Two further issues in current DA systems present barriers to the full exploitation of the information value of observations, and especially for satellite radiance observations. First, there are representativeness errors. In the DA context, representativeness error is the variability present in observations, but not represented by the DA system, and is considered a component of observation error. This means that the DA system ignores some information contained in the observations and as DA system resolution increases, the DA system estimates of the errors of the satellite BTs will decrease, and more of the information contained in the BTs will be extracted by the DA system. Second, dense observing systems like satellite radiances often have correlated observation errors. These correlations are difficult to estimate and are often ignored in DA systems. Instead the DA estimate of the error standard deviations are inflated, or the data are thinned or replaced with super-observations. However, Bormann et al. (2010) and Stewart et al. (2014) estimated such error correlations. Bathmann (2018) investigated the convergence properties of the Desroziers method used for estimating observation error correlations. Bormann et al. (2011) argue that simple error inflation is not sufficient to account for the observed correlations. In any case, incorrect specifications of error characteristics reduce DA skill. The finding that two additional instruments add little to the analysis benefit obtained from a single additional instrument (AM vs. 2AM) may be related to these factors. Therefore additional tuning of the error standard deviations and data thinning used in the analysis, factors which shift the weight given to individual data sources within the analysis, should be the subject of further research.

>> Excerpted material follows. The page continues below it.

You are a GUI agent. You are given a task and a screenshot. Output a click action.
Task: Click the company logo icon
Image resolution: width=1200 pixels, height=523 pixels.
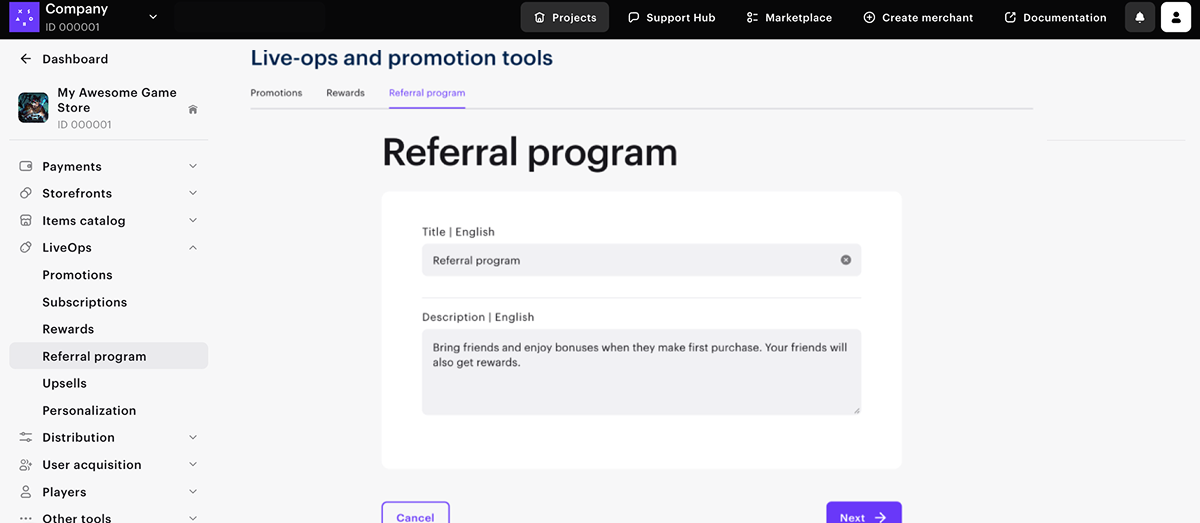point(23,17)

In conclusion, impact assessments, like the ones described here support decision-making, but do not make decisions. An impact assessment based on the OSSE method focuses on the value of specific observing systems as they relate to specific performance metrics of specific (necessarily current) mission applications. The outcome of this type of assessment and its applicability are critically dependent on precisely how the experiment was framed. Accordingly, while impact assessments are important inputs to decision making, results delivered alone and out of context can lead to poorly informed decisions. Therefore, there is also a need to assess the inherent geophysical information value. Since current DA systems may not take full advantage of the potential of current and proposed sensors, underutilized sensors may have a greater value in a future DA system. Thus, geophysical capability assessments are needed to evaluate the potential utility of sensors outside of the context of DA system, and to point the way for how DA systems might evolve. Finally, there are also many critical investment/divestment decision factors, such as real cost, opportunity costs, partnership implications, exploitability and sustainability, that are not addressed by assessment experiments. In the case of EON-MW, the latest decision is that NOAA is funding the formulation phase of EON-MW. The nominal launch date is 2021.